## Interactive session

We are about to transform two (random but correlated) time series into two time series which are uncorrelated (their principal components). Remember: ***Our goal is to find the largest mode of variablity.***

In [None]:
# the usual imports 
%matplotlib inline
import numpy as np
import matplotlib.pyplot as plt

plt.rcParams['figure.figsize'] = (9, 5)
plt.rcParams['font.size'] = 20

In [None]:
rng = np.random.default_rng(1234) # random number generator instance

nt = 300 # length of time series
t = np.arange(300)

# generate 2 random time series
cov = [[4,3],[3,5]] # change the numbers and see what happens to the time series
Y = rng.multivariate_normal(mean=[0,0],cov=cov,size=(nt))
y1 = Y[:,0]
y2 = Y[:,1]

plt.figure(figsize=(10,2))
plt.plot(t,y1)
plt.plot(t,y2);

In [None]:
# define method to create a phase plot of two timeseries
def plot_xy(x,y,ax,
            xlab=None,ylab=None,title=None,
            off=False,grid=False,color='k'):
    ax.plot(x,y,ls='',marker='o',mew=0,color=color)
    ax.set_aspect("equal")
    ax.set_xlabel(xlab); ax.set_ylabel(ylab)
    ax.set_title(title)
    if off: ax.set_axis_off()
    if grid: ax.grid()

fig,ax = plt.subplots(1,1,figsize=(5,5))

# make a phase plot of the two timeseries
plot_xy(y1,y2,ax,xlab="y1",ylab="y2",grid=True)
# print correlation coefficients
print(np.corrcoef(y1,y2))

**Q-1: What can you tell about the two time series?**

*[Double-click to write down your answer]*

We are applying a *singular value* decomposition to the matrix $X$, which we make from the two time series (as column vectors).

$$
X = \begin{bmatrix}
    y1(1)   & y2(1)  \\
    y1(2)   & y2(2)  \\
     \vdots  & \vdots  \\
    y1(300) & y2(300)
\end{bmatrix}
$$

In [None]:
# put time series into a single matrix (nt * nx)
X = np.stack((y1,y2),axis=1)
print(X.shape)
# Singular Value Decomposition
u, s, vh = np.linalg.svd(X, full_matrices=False)
print(u.shape, s.shape, vh.shape)
print("Eigenvalues from SVD:\n", s)
print("Eigenvectors from SVD:\n", vh.T)
pc = u@np.diag(s)

**Q-2: How can we interpret the eigenvalues?**

*[Double-click to write down your answer]*

In [None]:
C = np.cov(X.T)
print(C)
w,s = np.linalg.eig(C)
print(w,s)

In [None]:
fig,ax = plt.subplots(1,2,sharex=True,sharey=True)
kwargs = {"lw": 4, "head_width": 0.2, "head_length":0.2, "color": "C1", "zorder": 4}
# phase plot of data set
plot_xy(y1,y2,ax[0],title="original data",xlab="y1",ylab="y2")
# eigenvectors
ax[0].arrow(y1.mean(),y2.mean(),vh[0,0]*s[0]**0.5,vh[0,1]*s[0]**0.5,**kwargs)
ax[0].arrow(y1.mean(),y2.mean(),vh[1,0]*s[1]**0.5,vh[1,1]*s[1]**0.5,**kwargs)

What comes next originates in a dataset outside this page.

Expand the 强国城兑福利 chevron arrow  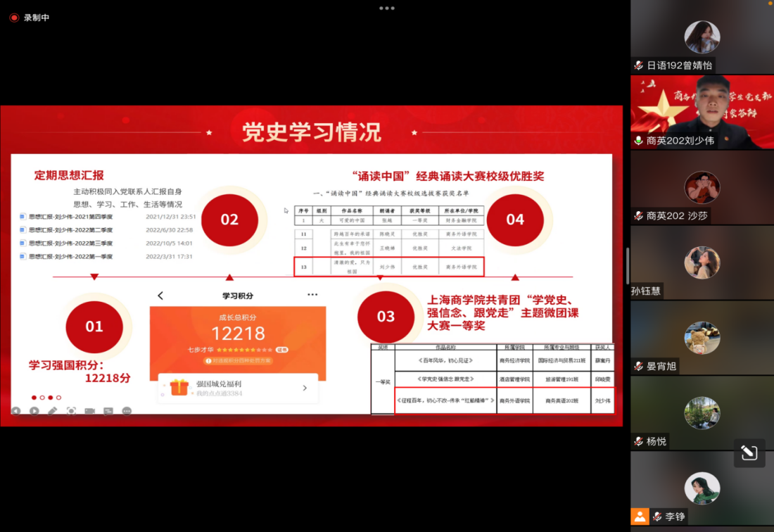pos(305,388)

# phase plot rotated according to principal axes
plot_xy(pc[:,0],pc[:,1],ax[1],title="transformed data",xlab="PC1",ylab="PC2")
# rotated unit vectors
ax[1].arrow(pc[:,0].mean(),pc[:,1].mean(),0,s[1]**0.5,**kwargs)
ax[1].arrow(pc[:,0].mean(),pc[:,1].mean(),s[0]**0.5,0,**kwargs);

In [None]:
fig, ax = plt.subplots(2,1,sharex=True,sharey=True,figsize=(12,4))

ax[0].plot(t,y1,label='y1')
ax[0].plot(t,y2,label='y2')
ax[0].legend(ncol=2,loc=4)
ax[1].plot(t, pc)
ax[1].legend(["PC %d"%(i+1) for i in range(len(pc))],ncol=2,loc=4);

**Q-3: Use the above examples to generate and then decompose 3 or more time series into their principle components.**

In [None]:
# add your code below